Problems to work on:
a: Decide whether each statement below agrees with the Kafka Streams text, answering yes or no and quoting the deciding words of that text. (i) Every change to state is written to the changelog. (ii) Standby replicas keep warm copies in order to slow down failover. (iii) TopologyTestDriver allows unit testing without a running Kafka cluster.
b: Print the Kafka Streams text starting with "public class DlqDeserializationHandler" and going on through "running Kafka cluster.".

Reading text:
* start *

How Fault Tolerance Works
- Every state store has a changelog topic in Kafka
- Every state mutation is written to the changelog
- If an instance crashes, a new instance rebuilds state by replaying the changelog
- Standby replicas keep warm copies to speed up failover
// Configure standby replicas
props.put(StreamsConfig.NUM_STANDBY_REPLICAS_CONFIG, 1);Custom State Store Operations
// Access state store in a Processor
public class EnrichmentProcessor implements Processor<String, Order, String, EnrichedOrder> {
private KeyValueStore<String, Customer> customerStore;
@Override
public void init(ProcessorContext<String, EnrichedOrder> context) {
customerStore = context.getStateStore("customer-store");
}
@Override
public void process(Record<String, Order> record) {
Customer customer = customerStore.get(record.key());
if (customer != null) {
context().forward(new Record<>(
record.key(),
new EnrichedOrder(record.value(), customer),
record.timestamp()
));
}
}
}Interactive Queries
Interactive queries let you query state stores directly via an API — turning your stream processor into a queryable service.
// Query local state store
ReadOnlyKeyValueStore<String, Long> store =
streams.store(
StoreQueryParameters.fromNameAndType(
"word-counts",
QueryableStoreTypes.keyValueStore()
)
);
// Get value for a key
Long count = store.get("hello");
// Iterate all entries
try (KeyValueIterator<String, Long> iter = store.all()) {
while (iter.hasNext()) {
KeyValue<String, Long> entry = iter.next();
System.out.println(entry.key + " = " + entry.value);
}
}
// Range query
try (KeyValueIterator<String, Long> iter = store.range("a", "z")) {
// iterate results in key order
}Distributed Queries
State is partitioned across instances. To query across all instances, you need to know which instance holds which key:
// Find which instance holds a key
KeyQueryMetadata metadata = streams.queryMetadataForKey(
"word-counts", "hello", Serdes.String().serializer()
);
if (metadata.activeHost().equals(thisHost)) {
// Query locally
return store.get("hello");
} else {
// Forward to the correct instance via HTTP/gRPC
return httpClient.get(metadata.activeHost(), "/api/counts/hello");
}Error Handling
Deserialization Errors
// Log and skip bad records instead of crashing
props.put(
StreamsConfig.DEFAULT_DESERIALIZATION_EXCEPTION_HANDLER_CLASS_CONFIG,
LogAndContinueExceptionHandler.class
);
// Or send to dead letter queue (custom handler)
public class DlqDeserializationHandler implements DeserializationExceptionHandler {
@Override
public DeserializationHandlerResponse handle(ProcessorContext context,
ConsumerRecord<byte[], byte[]> record, Exception exception) {
// Send to DLQ topic
dlqProducer.send(new ProducerRecord<>("dlq-topic", record.key(), record.value()));
return DeserializationHandlerResponse.CONTINUE;
}
}Production Errors
props.put(
StreamsConfig.DEFAULT_PRODUCTION_EXCEPTION_HANDLER_CLASS_CONFIG,
DefaultProductionExceptionHandler.class
);Testing
Kafka Streams provides TopologyTestDriver for unit testing without a running Kafka cluster.

* end *

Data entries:
* start *

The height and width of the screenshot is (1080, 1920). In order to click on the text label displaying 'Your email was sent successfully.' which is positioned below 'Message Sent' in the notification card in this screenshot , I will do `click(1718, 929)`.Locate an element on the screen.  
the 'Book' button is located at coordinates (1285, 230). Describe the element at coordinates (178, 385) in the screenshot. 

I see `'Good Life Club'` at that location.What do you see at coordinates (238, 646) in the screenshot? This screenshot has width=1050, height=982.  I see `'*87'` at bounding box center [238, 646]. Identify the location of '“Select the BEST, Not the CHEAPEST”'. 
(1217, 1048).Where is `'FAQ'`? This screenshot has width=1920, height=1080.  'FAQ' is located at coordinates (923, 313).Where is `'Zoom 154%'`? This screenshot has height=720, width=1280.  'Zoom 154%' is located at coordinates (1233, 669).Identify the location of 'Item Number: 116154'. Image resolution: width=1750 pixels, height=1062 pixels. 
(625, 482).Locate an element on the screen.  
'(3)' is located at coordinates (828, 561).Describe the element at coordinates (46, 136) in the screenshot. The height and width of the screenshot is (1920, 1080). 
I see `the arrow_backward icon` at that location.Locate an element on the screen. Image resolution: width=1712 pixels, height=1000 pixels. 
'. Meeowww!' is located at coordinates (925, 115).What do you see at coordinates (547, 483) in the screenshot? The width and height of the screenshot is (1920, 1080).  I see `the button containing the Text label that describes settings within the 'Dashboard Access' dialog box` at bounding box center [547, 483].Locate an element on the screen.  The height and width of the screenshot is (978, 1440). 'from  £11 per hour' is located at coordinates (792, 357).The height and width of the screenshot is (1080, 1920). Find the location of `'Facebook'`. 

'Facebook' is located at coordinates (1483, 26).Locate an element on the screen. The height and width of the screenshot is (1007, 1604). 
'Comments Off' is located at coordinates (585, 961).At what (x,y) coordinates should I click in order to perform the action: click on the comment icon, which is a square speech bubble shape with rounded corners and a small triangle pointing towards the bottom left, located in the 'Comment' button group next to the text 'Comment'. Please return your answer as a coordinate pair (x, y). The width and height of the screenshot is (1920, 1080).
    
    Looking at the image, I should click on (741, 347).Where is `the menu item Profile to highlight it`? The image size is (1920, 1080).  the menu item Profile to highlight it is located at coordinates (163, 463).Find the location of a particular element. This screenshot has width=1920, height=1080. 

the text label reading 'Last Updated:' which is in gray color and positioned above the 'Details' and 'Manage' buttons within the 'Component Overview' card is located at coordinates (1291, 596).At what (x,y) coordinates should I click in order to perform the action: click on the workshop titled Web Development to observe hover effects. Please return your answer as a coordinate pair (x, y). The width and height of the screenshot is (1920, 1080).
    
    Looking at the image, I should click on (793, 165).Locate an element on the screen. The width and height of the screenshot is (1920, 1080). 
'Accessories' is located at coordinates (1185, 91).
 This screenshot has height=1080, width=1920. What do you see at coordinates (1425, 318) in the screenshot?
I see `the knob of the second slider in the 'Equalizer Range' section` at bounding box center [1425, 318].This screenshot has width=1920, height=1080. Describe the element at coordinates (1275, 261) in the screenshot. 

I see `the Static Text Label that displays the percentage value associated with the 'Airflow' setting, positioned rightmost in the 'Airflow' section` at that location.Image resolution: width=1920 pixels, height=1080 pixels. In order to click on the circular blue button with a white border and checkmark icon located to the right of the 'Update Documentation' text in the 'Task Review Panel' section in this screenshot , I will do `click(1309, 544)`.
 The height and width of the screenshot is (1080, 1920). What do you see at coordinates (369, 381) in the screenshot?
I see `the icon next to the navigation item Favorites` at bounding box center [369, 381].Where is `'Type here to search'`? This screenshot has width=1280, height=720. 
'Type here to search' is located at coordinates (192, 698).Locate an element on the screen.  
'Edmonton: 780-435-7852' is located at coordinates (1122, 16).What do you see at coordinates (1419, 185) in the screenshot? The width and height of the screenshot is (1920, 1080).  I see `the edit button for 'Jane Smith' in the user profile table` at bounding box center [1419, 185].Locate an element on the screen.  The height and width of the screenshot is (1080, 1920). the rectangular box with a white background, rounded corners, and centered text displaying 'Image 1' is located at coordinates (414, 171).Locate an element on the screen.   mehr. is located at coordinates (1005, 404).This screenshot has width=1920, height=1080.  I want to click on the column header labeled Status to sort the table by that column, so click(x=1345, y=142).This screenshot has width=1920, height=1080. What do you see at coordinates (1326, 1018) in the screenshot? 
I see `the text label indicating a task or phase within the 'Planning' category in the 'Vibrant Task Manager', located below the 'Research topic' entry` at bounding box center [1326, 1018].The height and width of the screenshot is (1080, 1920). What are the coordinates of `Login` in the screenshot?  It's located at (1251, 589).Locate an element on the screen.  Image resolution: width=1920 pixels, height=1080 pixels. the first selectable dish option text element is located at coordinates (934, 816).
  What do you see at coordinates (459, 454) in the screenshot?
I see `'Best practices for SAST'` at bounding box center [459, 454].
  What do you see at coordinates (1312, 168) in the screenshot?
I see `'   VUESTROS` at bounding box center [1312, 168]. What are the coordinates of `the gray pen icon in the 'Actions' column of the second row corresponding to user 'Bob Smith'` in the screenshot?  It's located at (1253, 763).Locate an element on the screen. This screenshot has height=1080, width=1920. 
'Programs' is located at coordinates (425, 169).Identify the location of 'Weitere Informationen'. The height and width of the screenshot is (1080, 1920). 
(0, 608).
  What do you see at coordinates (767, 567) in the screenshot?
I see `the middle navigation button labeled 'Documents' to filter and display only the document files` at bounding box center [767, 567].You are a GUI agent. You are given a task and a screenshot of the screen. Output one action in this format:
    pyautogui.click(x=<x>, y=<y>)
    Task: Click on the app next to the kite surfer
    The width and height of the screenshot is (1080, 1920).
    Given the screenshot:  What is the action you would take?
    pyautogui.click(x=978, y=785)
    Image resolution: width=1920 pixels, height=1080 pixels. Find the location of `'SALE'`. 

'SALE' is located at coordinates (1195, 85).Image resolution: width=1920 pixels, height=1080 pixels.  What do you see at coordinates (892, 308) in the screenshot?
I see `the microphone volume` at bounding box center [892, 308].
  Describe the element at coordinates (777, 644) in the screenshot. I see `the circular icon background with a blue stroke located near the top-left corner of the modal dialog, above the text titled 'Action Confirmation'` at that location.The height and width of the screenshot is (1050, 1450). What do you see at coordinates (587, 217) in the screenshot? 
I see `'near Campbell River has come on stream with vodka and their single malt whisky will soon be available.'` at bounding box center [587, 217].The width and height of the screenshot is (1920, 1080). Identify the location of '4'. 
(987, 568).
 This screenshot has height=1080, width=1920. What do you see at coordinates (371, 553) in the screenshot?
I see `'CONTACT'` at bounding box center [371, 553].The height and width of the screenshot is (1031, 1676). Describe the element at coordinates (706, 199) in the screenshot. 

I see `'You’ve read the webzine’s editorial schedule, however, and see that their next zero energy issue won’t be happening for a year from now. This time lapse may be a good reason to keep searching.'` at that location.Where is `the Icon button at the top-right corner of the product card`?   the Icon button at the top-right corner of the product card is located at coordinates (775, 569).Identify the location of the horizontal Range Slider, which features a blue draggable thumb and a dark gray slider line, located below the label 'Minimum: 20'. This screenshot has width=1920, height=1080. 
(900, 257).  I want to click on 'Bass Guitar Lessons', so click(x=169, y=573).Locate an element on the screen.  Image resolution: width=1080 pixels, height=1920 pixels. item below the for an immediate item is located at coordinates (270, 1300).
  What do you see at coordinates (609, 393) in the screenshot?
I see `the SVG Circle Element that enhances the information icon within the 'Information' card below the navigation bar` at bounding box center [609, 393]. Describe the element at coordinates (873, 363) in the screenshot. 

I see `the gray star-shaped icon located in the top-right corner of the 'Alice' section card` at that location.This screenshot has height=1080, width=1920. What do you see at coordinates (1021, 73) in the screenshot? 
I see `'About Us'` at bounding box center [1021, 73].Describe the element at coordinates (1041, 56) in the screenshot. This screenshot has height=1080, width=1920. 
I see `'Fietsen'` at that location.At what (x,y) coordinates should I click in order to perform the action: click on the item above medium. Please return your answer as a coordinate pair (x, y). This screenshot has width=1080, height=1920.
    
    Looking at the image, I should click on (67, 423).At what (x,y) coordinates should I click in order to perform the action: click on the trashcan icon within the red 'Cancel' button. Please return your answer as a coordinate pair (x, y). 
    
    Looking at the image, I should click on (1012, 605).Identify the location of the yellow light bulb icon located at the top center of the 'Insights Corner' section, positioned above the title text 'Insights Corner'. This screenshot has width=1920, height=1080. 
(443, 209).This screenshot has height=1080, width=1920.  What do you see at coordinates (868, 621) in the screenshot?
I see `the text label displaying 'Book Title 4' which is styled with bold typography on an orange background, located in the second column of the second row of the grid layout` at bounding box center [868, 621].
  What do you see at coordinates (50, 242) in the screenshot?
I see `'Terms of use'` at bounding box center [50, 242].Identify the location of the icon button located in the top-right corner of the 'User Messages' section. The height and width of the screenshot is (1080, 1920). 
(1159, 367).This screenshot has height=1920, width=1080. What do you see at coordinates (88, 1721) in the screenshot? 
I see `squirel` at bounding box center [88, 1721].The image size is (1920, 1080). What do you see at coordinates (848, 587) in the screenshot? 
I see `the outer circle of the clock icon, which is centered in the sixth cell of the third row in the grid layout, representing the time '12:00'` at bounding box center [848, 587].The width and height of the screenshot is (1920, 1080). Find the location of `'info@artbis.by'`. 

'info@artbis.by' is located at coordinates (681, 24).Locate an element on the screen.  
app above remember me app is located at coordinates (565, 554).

* end *

Solutions to the exercise:
a:
(i) Yes: "Every state mutation is written to the changelog"
(ii) No: "Standby replicas keep warm copies to speed up failover"
(iii) Yes: "Kafka Streams provides TopologyTestDriver for unit testing without a running Kafka cluster."

b:
public class DlqDeserializationHandler implements DeserializationExceptionHandler {
@Override
public DeserializationHandlerResponse handle(ProcessorContext context,
ConsumerRecord<byte[], byte[]> record, Exception exception) {
// Send to DLQ topic
dlqProducer.send(new ProducerRecord<>("dlq-topic", record.key(), record.value()));
return DeserializationHandlerResponse.CONTINUE;
}
}Production Errors
props.put(
StreamsConfig.DEFAULT_PRODUCTION_EXCEPTION_HANDLER_CLASS_CONFIG,
DefaultProductionExceptionHandler.class
);Testing
Kafka Streams provides TopologyTestDriver for unit testing without a running Kafka cluster.